But she just smiles at me. If I were her shrink, I would probably say it has to do with power. I would speculate that she was anorexic as a girl. I would root around in her skull for some barely remembered incident of childhood fondling or worse. But I’m not her shrink and wouldn’t want to be. I would rather eat my own eyeballs with a spoon than wiggle around in that head for money. As for birth control, well. Jude told me a few nights ago, in bed at the King James, that she doesn’t bother about birth control anymore because she had her tubes tangled sometime after the unwanted pregnancy in New Orleans.

Ten minutes later we sit on the black-and-white floor. The air is white with mist and we pass a damp cigarette back and forth. I’ve put my borrowed pants back on and Jude has wrapped herself in a massive blue towel. She’s wrapped in a chunk of sky and only her feet poke out. Her feet are beautiful, but not so pretty as Molly’s. I shut my eyes. I have a sudden urge to grind the cigarette out on my arm.

What are we doing here? I say.

Jude blows smoke at me. Don’t, she says.

What?

Don’t think about it so much. And don’t try to suck me into some philosophical debate.

Okay.

Brief silence while I wonder who is going to die.

What shall I think about?

Jude shrugs. The sleeping arrangements, she says.

What about them?

You’re sleeping with Molly tonight.

Jude is not kidding, it seems.
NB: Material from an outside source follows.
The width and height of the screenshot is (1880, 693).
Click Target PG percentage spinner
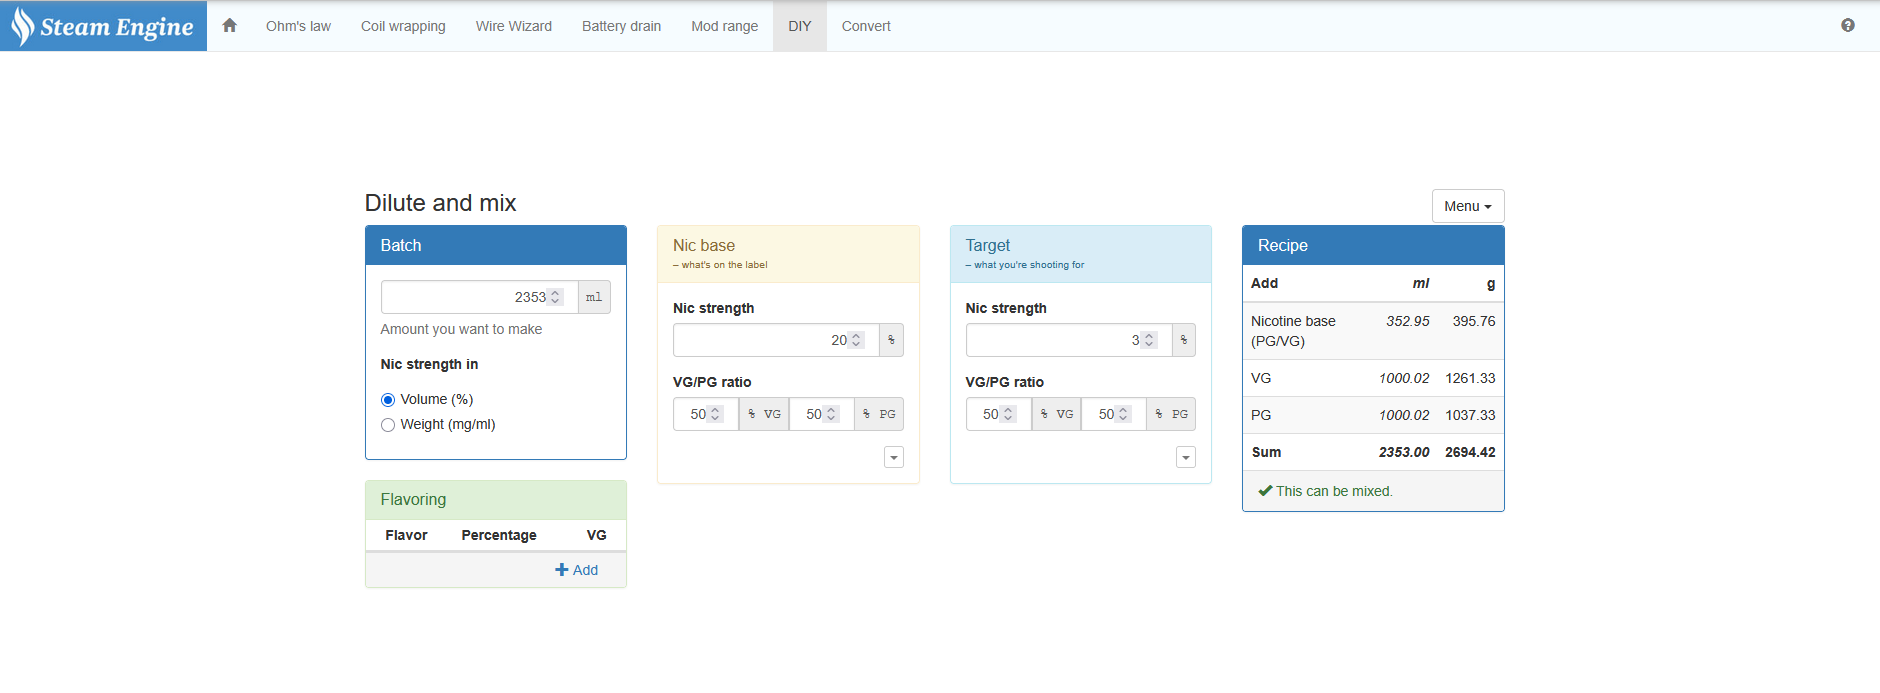(1123, 414)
She gives me that look of stone and I can’t tell what she’s thinking. She lets the blue towel fall to the floor and stands there a minute, naked and foreboding. Now she gives her hair a shake. The water flies from her in tiny rays of broken light.

You’re kidding, I say.

I’m not kidding.

Jesus.

What’s the problem, she says. You want her, don’t you?

Maybe. But I might rather make that choice on my own.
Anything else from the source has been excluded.